• _Directions_:
The span to repeat in the listing below runs from the line containing "Task: Open Remote Explorer in activity bar" to the line containing "1290x924 pixels.", inclusive. Repeat it exactly, and only it.

• _Data listing_:

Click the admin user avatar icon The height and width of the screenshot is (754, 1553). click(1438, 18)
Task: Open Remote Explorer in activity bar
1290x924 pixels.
--
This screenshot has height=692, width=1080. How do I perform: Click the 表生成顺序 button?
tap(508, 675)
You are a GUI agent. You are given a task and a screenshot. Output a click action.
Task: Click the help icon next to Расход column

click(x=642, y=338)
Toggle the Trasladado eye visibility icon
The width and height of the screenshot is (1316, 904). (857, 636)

• _Answer to this exercise_:
Task: Open Remote Explorer in activity bar
1290x924 pixels.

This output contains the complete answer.